::: Brano scelto

Lewis Carroll, Attraverso lo specchio (1871)

domenica 16 agosto 2020

Sapone

Lui non usa lo shampoo, il deodorante, neppure il sapone, da cinque anni. Eccetto che per le mani (che anzi raccomanda fortemente di lavarsi bene). E lo fa scientificamente. Lui è James Hamblin, 37 anni, americano, medico che insegna alla Yale School of Public Health oltre che autore di testi scientifici e podcast per la rivista The Atlantic. Pure in tempi di politicamente corretto a tutti i costi e di cancel culture, insultare qualcuno che non si lava è ancora valido. Pensa poi durante una pandemia per un virus infettivo. Insomma, la sporcizia è l’ultimo tabù sociale. «È una delle poche cose rimaste per le quali ci sentiamo nel giusto nel dire a una persona che fa schifo – ha detto Hamblin al Guardian – E per me onestamente è incredibile». La sua teoria sul meno sapone meglio è, la spiega nel libro fresco di uscita Clean: The New Science of Skin and the Beauty of Doing Less, partendo proprio dalla sua esperienza personale.

::::::
::: Dati forniti

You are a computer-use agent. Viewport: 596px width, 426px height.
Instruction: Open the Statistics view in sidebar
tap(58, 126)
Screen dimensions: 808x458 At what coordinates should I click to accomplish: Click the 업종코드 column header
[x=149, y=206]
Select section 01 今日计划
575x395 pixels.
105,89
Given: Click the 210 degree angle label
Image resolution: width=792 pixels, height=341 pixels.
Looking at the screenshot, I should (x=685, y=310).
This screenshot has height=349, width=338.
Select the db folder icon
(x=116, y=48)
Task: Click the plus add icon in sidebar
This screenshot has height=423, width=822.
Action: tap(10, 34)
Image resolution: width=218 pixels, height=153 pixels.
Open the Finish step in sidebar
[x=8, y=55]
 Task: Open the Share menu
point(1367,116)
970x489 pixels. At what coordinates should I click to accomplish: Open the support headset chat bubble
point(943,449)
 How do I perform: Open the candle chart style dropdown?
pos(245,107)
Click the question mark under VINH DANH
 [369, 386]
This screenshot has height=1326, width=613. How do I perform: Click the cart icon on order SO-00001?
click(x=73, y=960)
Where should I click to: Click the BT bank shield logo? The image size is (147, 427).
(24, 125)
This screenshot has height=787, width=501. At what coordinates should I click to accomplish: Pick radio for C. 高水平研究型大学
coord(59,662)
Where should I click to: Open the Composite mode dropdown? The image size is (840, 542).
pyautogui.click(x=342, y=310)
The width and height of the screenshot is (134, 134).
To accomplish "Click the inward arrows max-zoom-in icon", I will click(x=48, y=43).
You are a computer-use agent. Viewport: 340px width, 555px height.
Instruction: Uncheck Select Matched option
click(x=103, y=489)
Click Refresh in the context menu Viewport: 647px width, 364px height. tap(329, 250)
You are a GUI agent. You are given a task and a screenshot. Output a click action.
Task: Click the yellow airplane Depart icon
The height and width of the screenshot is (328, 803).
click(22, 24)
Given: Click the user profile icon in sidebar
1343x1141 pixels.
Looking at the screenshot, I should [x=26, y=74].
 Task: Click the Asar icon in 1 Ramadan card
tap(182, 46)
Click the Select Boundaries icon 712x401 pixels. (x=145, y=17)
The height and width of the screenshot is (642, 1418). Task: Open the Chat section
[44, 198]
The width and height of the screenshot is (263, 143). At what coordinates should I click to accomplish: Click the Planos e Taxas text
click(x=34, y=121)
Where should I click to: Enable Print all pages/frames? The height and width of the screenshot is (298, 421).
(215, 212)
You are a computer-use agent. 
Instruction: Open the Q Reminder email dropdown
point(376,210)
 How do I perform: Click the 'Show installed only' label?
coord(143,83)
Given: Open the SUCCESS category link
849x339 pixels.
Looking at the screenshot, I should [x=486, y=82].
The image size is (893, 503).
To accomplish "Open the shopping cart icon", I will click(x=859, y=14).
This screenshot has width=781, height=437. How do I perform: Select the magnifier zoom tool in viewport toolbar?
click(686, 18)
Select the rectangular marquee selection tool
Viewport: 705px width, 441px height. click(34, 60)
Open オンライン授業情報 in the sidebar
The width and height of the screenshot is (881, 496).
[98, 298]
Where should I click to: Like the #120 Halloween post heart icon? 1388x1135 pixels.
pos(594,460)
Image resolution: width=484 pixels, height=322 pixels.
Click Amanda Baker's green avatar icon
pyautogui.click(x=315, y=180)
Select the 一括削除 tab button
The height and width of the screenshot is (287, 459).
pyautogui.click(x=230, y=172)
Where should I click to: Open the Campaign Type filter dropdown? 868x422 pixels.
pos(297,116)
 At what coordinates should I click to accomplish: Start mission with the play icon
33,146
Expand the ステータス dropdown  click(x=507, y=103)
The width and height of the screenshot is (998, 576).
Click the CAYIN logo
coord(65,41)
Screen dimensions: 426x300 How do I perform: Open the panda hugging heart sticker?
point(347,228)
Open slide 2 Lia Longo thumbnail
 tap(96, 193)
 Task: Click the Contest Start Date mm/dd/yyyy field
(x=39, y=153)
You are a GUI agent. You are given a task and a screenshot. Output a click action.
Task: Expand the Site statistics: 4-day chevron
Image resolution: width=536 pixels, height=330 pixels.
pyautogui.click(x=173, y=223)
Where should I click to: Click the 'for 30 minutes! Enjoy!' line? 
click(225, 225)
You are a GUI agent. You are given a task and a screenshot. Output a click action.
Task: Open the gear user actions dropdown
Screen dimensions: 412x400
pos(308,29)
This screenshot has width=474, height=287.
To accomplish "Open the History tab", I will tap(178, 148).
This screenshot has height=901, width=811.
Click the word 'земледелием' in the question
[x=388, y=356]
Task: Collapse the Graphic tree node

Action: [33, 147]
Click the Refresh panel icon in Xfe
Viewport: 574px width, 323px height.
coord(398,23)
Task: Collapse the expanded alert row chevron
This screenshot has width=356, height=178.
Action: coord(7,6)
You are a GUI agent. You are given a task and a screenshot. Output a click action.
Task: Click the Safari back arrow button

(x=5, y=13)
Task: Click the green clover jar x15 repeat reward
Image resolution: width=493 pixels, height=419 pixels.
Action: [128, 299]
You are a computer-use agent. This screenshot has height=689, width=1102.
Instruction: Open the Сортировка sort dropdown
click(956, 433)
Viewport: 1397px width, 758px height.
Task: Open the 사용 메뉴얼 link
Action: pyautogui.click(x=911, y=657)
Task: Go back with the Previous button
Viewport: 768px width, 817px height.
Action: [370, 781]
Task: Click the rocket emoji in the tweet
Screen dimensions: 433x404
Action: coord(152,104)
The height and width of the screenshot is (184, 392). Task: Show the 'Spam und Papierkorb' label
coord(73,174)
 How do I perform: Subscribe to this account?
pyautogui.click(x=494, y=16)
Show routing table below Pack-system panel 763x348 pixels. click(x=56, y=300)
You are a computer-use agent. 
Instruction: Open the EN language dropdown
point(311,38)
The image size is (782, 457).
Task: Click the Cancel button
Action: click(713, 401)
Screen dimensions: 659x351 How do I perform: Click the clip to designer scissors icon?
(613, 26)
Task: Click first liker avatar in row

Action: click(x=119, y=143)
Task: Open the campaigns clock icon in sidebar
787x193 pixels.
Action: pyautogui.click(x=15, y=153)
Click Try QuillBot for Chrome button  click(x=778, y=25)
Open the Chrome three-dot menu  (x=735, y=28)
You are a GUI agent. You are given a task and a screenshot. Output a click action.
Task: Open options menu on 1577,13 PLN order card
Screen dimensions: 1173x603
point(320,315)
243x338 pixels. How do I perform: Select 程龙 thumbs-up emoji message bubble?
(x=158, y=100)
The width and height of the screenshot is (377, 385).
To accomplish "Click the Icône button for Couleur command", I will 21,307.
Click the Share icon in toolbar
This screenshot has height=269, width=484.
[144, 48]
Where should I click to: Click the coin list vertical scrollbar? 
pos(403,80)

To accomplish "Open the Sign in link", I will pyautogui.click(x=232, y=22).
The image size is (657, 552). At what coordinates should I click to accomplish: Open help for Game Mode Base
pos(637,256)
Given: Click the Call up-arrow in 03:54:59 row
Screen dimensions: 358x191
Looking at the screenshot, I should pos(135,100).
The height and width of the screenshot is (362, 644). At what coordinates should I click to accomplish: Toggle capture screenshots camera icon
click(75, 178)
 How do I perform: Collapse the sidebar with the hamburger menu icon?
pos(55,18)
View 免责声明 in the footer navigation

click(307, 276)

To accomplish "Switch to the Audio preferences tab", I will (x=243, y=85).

::::::

Uso delle informazioni:
1: Rispondi a queste domande sul brano dedicato a James Hamblin e al sapone:
(a) Da quanti anni Hamblin non usa il sapone?
(b) In quale istituzione insegna?
(c) Qual è il titolo del libro in cui spiega la sua teoria?
2: Prosegui il brano su James Hamblin e il sapone partendo dalla sua ultima frase.
Le voci non hanno alcun ruolo in questo lavoro.

Risultati degli esercizi:
1:
(a) Da cinque anni.
(b) Alla Yale School of Public Health.
(c) Clean: The New Science of Skin and the Beauty of Doing Less.

2:
Dopo essersi trasferito dalla California in un monolocale a Brooklyn, New York, per intraprendere la carriera di scrittore, Hamblin racconta di aver avuto bisogno di risparmiare tutto: tempo, denaro e spazio. E mentre diminuisce per necessità i detergenti da doccia, si imbatte anche nella scienza emergente del microbioma, di cui diventa studioso appassionato. Molto in breve, la nostra pelle e il nostro intestino sono colonizzati da trilioni di microbi che conducono vite simbiotiche con noi umani. Germi che hanno funzioni fondamentali nello sviluppo del nostro sistema immunitario, nel proteggerci dagli agenti patogeni e nel diminuire anche la probabilità di condizioni autoimmuni come l’eczema. «Pensiamo erroneamente alla nostra pelle come una barriera, ma invece è più un’interfaccia dinamica con l’ambiente in cui viviamo».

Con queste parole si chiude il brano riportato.